Democratic presidential candidate Hillary Clinton and Republican candidate Carly Fiorina are both vying for the Oval Office in 2016.
Bill Clark/CQ ROll Call via Getty Images

Presidential candidates Hillary Clinton and Carly Fiorina will have a more challenging time than their male opponents convincing voters that they're qualified to lead our country -- and it's all because of how gender bias emerges in the voting booth.

Female candidates have to be more qualified than their male opponents to succeed in an election because many voters have a hard time seeing women as leaders, according to research conducted by Dr. Cecilia Hyunjung Mo, an assistant professor of political science at Vanderbilt University.

"Based upon my research, Hillary Clinton and Carly Fiorina have the challenge of clearly demonstrating to voters that they are more qualified than their male counterparts," she told The Huffington Post. "And they have the additional challenge of figuring out how to be more qualified in the ways that matter to most voters today."

Even if voters explicitly say that they are happy to have a female president, the research shows that their unconscious biases still can influence their candidate preferences, Mo said in the video below, released by the university on Monday.

For the research, published in the June edition of the journal Political Behavior, Mo asked 407 men and women in Florida to take the Implicit Association Test, a social psychology metric that measures the strength of a person's automatic associations and hidden biases.

In the test, participants had to pair traditionally male or female names and images with words such as "leader" or "assistant." Mo specifically decided to survey Florida residents because the percentage of female elected officials in Florida at the time of the research was similar to the national percentage: 23 percent of officeholders in Florida were women, versus 24 percent nationally.

Next, Mo asked the men and women in the group individually how they would vote in hypothetical elections involving two candidates. Some of the elections included a female candidate who was equally or more qualified than her male opponent.

Mo compared the participants' scores on the Implicit Association Test to how they voted in the hypothetical elections. She found that the average person who struggled to associate female names with leadership-themed words was more likely to vote for a male candidate -- even if the person explicitly said that they would support a female candidate and even if the female candidate was equally qualified for the job.

These images were shown to participants in the study. People of color weren't used, as that would have introduced a racial bias that could have skewed the research results.
These images were shown to participants in the study. People of color weren't used, as that would have introduced a racial bias that could have skewed the research results.
Vanderbilt University

On the bright side, Mo noted that the influence of biases had less influence if the female candidate was clearly more qualified than the male opponent.

"Which is great news," Mo said. "However, if winning female candidates have to be more qualified on average than winning male candidates, then bias against women candidates is not necessarily an artifact of the past."
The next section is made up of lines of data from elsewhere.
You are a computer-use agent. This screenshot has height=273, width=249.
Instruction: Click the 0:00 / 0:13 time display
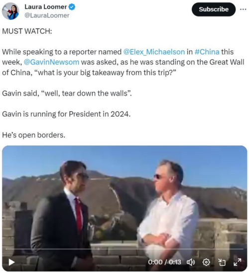tap(164, 262)
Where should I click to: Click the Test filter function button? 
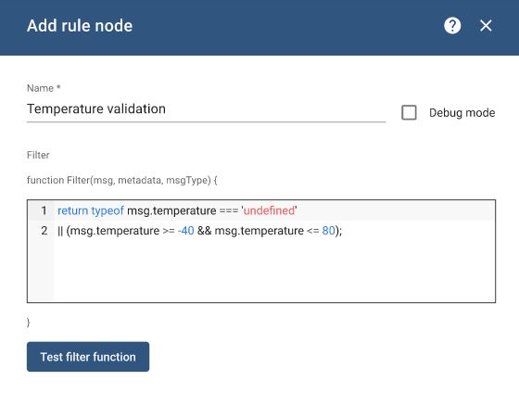coord(88,357)
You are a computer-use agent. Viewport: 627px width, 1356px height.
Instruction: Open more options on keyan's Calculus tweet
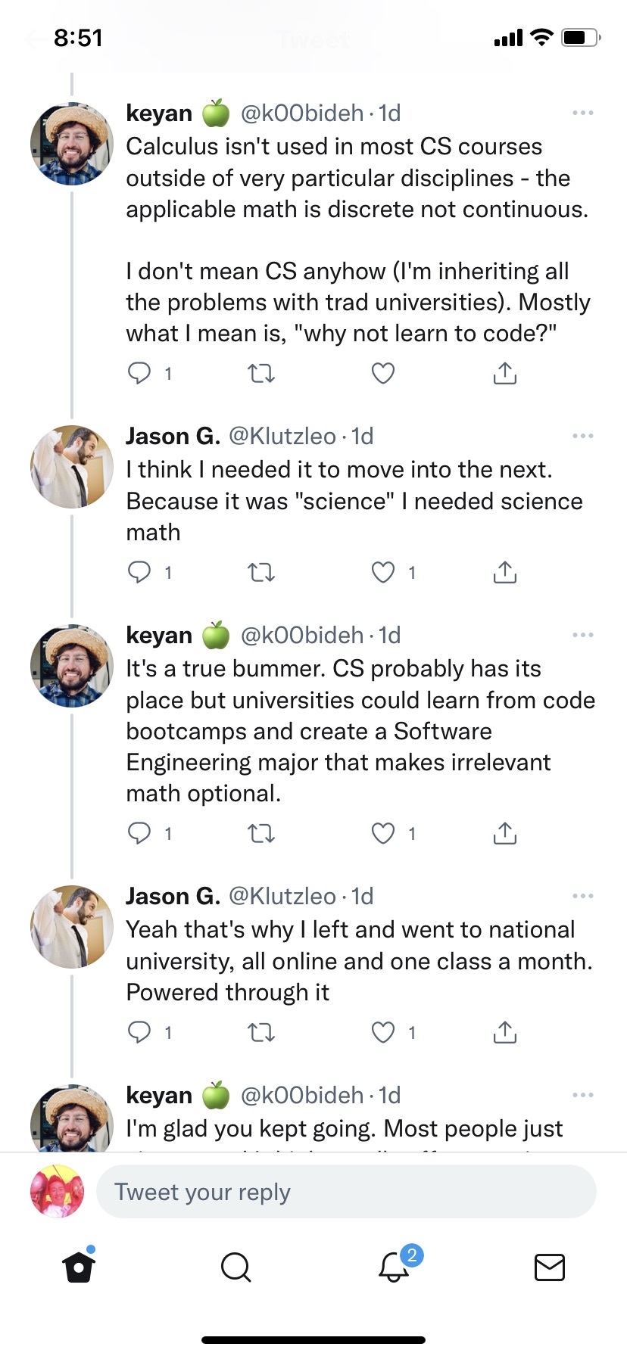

Mo's work is an example of how we're more likely to express sexism and racism in our unconscious thinking and behavior than in acts of overt bigotry, columnist Nicholas Kristof pointed out in an op-ed for The New York Times in June.

"This affects the candidates we vote for, the employees we hire, the people we do business with," he wrote. "I suspect unconscious bias has been far more of a factor for President Obama than overt racism and will also be a challenge for Hillary Rodham Clinton."

“This affects the candidates we vote for, the employees we hire, the people we do business with.”

- Nicholas Kristof

Mo noted that previous research on racial biases in presidential elections -- such as the 2008-2009 American National Election Study, which also included an Implicit Association Test -- has shown similar results.

In one of her previous studies, she found that the average voter more easily associated a white person's face with positive words than a black person's face.

"Those who particularly struggled to associate black faces with positive words were less likely to have voted for President Obama," she said.

What can be done to reduce the unfair biases that voters may bring to the voting booth?

Mo told HuffPost that to overcome these unconscious biases, we need to increase the representation of women and racial minorities in politics. By doing so, voters will see minorities in leadership positions more frequently, which can shift the way that their minds associate women and racial minorities with leadership.

“People are, in part, where they are because they haven’t seen a lot of female leaders,” Mo said. “What’s amazing is that many individuals, when they were given information about qualification differences, did choose the woman."

So elections may be more fair if voters are provided with more information about each candidate before and during voting. When voters are not provided additional information about a candidate, they may only use the simple cues that they do have -- such as that candidate's sex or race -- to make political judgments.

Being informed about candidates may "override the role that traits like candidate sex or race may play in their electability," Mo told HuffPost. "Additionally, it will help for people to be aware of their potential hidden biases."